Thanks for the response all.  I did finally get profiling to work.  I'm not sure what's going wrong in the configure script, but I have to manually add "-pg" to the LDFLAGS in the Jamconfig.  I'm using the following configure command:
Code: [Select]
./configure --with-x --with-vorbis=/usr --with-ogg=/usr --enable-profileWhile I agree with your comment about making blind optimizations, un-inlined getters and setters aren't the type of thing that will show up on profiling very easily (coming from somebody with limited experience using profilers), I guess unless you look at the number of times called instead of the amount of time spent in the function, I hadn't tried that yet :) hehe.

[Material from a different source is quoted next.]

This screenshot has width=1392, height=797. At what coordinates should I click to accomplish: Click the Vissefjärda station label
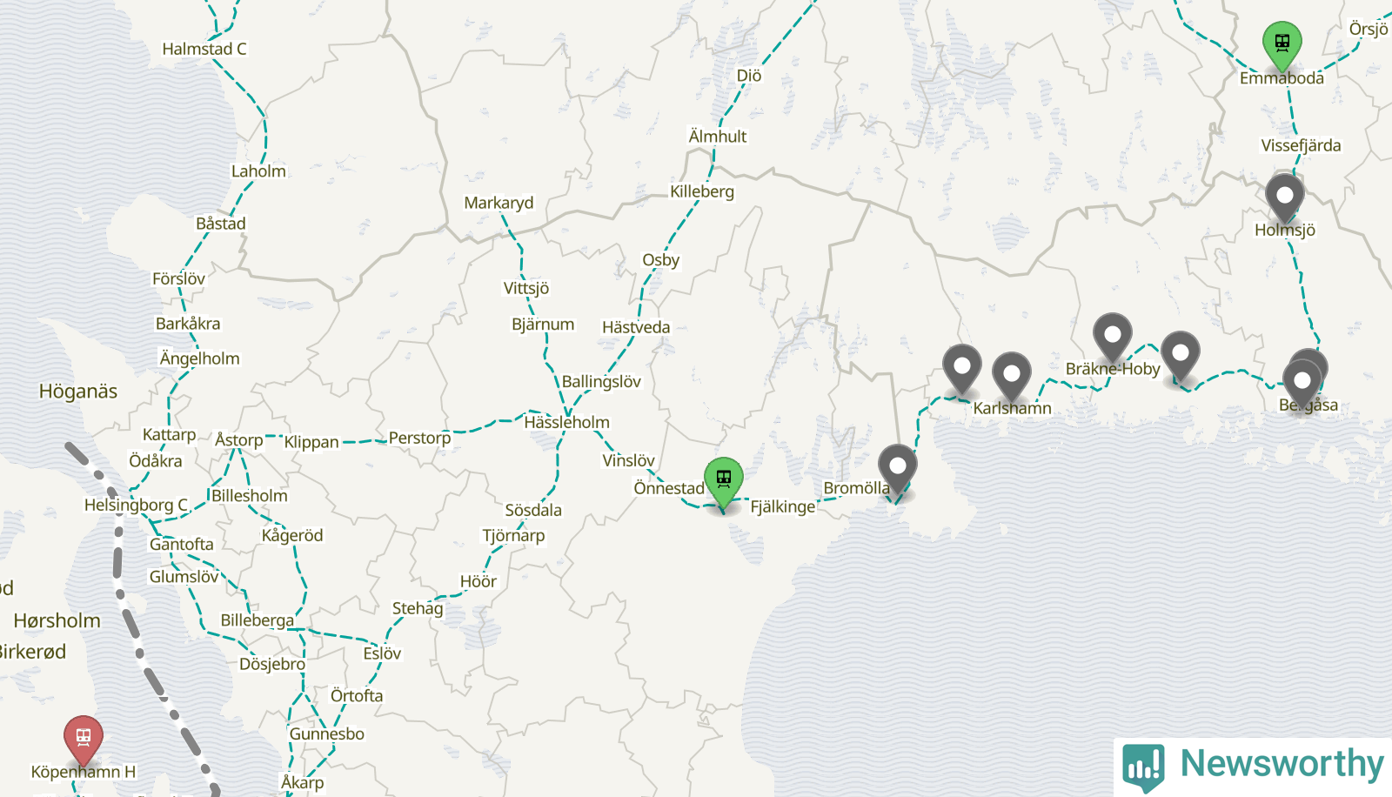[x=1302, y=145]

I did run some profiling and I'm having a LOT of time spent finding paths.  I'm not sure if this is just my code or if it's happening in the mainline as well, but I suspect it's due to my changes in GAE.

@hailstone@, you can declare something as inline in the implementation file, but it can't get inlined across implementation files unless you have link-time optimizations, or you do the hack that MatzeB was talking about.  Busybox used to be able to do this, but for some reason that functionality was removed from the build, which sucks.  If I understand correction, putting it in the header file has an identical weight as sticking the inline keyword on it, but I guess that's up to the compiler implementation.
« Last Edit: 1 January 1970, 00:00:00 by daniel.santos »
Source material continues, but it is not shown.